— SUPPLIED DATA —
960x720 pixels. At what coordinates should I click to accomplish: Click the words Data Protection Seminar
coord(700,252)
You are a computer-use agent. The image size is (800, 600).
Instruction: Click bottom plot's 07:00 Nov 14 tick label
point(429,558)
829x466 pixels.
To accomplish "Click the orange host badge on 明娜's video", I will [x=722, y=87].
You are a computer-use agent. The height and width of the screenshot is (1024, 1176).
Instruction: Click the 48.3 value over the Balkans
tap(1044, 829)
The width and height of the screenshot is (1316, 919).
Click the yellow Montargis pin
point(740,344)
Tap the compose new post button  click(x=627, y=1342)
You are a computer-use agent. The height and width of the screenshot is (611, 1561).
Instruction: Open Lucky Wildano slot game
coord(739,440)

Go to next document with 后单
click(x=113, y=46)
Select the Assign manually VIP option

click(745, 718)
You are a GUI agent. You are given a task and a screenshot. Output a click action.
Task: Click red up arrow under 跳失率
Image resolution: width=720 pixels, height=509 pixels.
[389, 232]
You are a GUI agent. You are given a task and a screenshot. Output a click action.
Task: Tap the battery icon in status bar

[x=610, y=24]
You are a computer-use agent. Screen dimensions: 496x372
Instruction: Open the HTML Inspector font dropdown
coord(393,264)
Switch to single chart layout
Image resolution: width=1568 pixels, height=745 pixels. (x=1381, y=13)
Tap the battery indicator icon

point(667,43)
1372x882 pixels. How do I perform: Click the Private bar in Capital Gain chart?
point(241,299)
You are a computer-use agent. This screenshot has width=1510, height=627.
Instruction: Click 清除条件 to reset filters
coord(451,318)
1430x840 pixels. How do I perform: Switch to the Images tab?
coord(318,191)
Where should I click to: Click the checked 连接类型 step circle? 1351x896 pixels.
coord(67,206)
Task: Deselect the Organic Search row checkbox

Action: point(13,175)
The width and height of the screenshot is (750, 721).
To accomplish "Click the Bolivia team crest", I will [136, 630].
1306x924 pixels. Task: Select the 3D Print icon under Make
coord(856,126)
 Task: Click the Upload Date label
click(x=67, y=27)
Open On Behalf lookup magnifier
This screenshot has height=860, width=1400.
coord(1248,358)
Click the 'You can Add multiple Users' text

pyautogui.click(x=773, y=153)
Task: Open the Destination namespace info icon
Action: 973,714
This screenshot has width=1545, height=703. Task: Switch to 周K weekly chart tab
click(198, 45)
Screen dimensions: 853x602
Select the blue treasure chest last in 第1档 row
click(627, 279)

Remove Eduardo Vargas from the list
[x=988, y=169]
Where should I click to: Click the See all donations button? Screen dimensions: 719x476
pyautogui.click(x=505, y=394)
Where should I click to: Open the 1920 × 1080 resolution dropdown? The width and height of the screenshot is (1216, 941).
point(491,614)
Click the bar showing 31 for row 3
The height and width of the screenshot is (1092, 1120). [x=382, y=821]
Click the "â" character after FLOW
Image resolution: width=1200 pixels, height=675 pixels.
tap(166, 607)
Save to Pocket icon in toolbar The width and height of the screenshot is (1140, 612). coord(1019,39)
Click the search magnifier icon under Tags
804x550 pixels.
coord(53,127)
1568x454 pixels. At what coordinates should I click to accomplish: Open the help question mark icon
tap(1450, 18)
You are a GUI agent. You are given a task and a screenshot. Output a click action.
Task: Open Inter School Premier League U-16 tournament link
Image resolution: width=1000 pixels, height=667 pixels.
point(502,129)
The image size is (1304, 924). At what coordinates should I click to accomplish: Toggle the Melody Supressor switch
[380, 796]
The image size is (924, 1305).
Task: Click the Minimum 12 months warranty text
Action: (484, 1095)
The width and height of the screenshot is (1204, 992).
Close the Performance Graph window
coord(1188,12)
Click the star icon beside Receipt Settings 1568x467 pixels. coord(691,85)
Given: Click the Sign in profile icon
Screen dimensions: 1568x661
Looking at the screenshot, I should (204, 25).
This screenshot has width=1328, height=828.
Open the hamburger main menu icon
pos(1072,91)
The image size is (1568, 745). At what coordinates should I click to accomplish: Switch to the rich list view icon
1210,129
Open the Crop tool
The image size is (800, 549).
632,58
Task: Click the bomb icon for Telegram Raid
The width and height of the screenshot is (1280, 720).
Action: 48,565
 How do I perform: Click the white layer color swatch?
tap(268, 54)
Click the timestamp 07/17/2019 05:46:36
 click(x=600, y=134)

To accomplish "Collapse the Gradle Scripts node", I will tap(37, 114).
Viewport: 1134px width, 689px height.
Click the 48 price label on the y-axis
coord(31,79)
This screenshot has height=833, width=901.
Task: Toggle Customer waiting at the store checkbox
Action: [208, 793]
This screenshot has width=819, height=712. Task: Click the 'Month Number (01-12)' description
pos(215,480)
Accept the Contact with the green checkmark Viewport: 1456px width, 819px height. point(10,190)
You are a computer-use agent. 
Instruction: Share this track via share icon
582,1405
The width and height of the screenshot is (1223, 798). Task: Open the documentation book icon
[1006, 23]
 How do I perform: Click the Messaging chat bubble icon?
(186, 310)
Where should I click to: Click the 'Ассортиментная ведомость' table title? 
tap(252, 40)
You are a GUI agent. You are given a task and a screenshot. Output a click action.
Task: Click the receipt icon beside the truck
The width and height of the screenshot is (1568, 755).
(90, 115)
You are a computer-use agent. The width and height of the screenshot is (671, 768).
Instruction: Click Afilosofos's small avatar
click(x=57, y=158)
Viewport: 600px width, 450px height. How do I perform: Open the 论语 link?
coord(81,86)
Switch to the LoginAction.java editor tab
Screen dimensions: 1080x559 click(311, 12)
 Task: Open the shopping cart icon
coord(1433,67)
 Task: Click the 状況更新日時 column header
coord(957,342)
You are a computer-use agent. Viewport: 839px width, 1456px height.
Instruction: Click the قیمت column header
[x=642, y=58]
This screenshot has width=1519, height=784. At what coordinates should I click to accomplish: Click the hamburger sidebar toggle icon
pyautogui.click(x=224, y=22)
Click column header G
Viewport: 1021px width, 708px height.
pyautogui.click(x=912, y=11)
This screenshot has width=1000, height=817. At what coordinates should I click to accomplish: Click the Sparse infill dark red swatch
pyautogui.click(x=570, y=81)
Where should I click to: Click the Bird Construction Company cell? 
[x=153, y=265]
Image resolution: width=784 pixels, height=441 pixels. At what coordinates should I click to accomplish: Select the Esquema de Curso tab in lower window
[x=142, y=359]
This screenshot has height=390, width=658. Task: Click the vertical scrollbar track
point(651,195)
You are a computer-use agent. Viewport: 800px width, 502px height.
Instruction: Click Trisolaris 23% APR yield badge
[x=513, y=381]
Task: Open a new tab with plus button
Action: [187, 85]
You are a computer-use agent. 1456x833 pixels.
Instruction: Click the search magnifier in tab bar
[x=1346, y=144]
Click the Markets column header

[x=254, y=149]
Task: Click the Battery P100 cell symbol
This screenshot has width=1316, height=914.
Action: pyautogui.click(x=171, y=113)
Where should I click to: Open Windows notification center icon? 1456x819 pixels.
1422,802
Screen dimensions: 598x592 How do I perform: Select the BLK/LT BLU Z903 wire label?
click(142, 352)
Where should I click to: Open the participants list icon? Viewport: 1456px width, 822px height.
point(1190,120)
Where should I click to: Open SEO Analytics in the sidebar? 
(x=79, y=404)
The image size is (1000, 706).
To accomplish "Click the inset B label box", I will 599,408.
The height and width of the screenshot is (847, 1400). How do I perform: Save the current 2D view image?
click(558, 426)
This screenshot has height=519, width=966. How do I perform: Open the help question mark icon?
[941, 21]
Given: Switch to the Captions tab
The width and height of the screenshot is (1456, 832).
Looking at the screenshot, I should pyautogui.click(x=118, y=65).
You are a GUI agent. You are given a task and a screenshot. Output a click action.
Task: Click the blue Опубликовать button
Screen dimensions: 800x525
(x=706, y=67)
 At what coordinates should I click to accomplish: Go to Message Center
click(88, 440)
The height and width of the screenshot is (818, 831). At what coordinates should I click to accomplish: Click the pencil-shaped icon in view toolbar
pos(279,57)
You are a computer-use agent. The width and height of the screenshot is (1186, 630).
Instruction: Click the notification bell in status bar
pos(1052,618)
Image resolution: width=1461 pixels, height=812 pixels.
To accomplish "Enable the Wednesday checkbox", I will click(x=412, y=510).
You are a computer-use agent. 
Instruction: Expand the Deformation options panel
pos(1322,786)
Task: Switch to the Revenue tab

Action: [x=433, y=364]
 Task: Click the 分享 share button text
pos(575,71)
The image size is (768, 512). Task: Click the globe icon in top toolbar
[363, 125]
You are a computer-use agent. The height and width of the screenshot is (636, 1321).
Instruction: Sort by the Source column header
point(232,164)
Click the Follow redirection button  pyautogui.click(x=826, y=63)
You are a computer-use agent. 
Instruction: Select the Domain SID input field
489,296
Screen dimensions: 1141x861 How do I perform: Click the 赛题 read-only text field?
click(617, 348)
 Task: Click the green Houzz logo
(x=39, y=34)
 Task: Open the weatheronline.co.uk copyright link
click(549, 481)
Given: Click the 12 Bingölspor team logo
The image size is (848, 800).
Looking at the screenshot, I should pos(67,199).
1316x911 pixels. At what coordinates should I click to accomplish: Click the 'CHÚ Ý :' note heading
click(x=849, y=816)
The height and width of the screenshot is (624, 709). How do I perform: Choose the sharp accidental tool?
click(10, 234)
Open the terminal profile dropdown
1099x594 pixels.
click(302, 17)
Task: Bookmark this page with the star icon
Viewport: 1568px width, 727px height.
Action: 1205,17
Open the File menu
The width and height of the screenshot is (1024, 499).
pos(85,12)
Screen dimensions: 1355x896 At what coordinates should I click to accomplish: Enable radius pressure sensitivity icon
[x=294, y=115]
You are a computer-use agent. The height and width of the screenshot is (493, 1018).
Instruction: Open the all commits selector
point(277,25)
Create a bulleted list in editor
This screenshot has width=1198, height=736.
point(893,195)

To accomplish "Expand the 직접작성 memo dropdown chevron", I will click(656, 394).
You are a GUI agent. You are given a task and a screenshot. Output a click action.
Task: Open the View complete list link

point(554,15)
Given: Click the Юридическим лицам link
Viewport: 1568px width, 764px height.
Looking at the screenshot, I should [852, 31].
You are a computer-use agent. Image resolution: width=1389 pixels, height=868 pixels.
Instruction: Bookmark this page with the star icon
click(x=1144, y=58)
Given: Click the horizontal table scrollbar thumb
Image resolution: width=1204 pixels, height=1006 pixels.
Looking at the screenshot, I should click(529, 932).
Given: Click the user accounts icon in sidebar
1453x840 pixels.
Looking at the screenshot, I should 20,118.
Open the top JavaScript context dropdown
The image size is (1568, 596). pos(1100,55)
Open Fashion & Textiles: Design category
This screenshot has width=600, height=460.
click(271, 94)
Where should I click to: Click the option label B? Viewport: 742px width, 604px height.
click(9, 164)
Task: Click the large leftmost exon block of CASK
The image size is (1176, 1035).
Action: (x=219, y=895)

— EXERCISE PROMPT —
Copy the material from the line with "will tap(37, 114)." up to and including the line with "pos(215,480)", replacing "price label" with "price tick" and changing nothing else.

— EXERCISE OUTPUT —
To accomplish "Collapse the Gradle Scripts node", I will tap(37, 114).
Viewport: 1134px width, 689px height.
Click the 48 price tick on the y-axis
coord(31,79)
This screenshot has height=833, width=901.
Task: Toggle Customer waiting at the store checkbox
Action: [208, 793]
This screenshot has width=819, height=712. Task: Click the 'Month Number (01-12)' description
pos(215,480)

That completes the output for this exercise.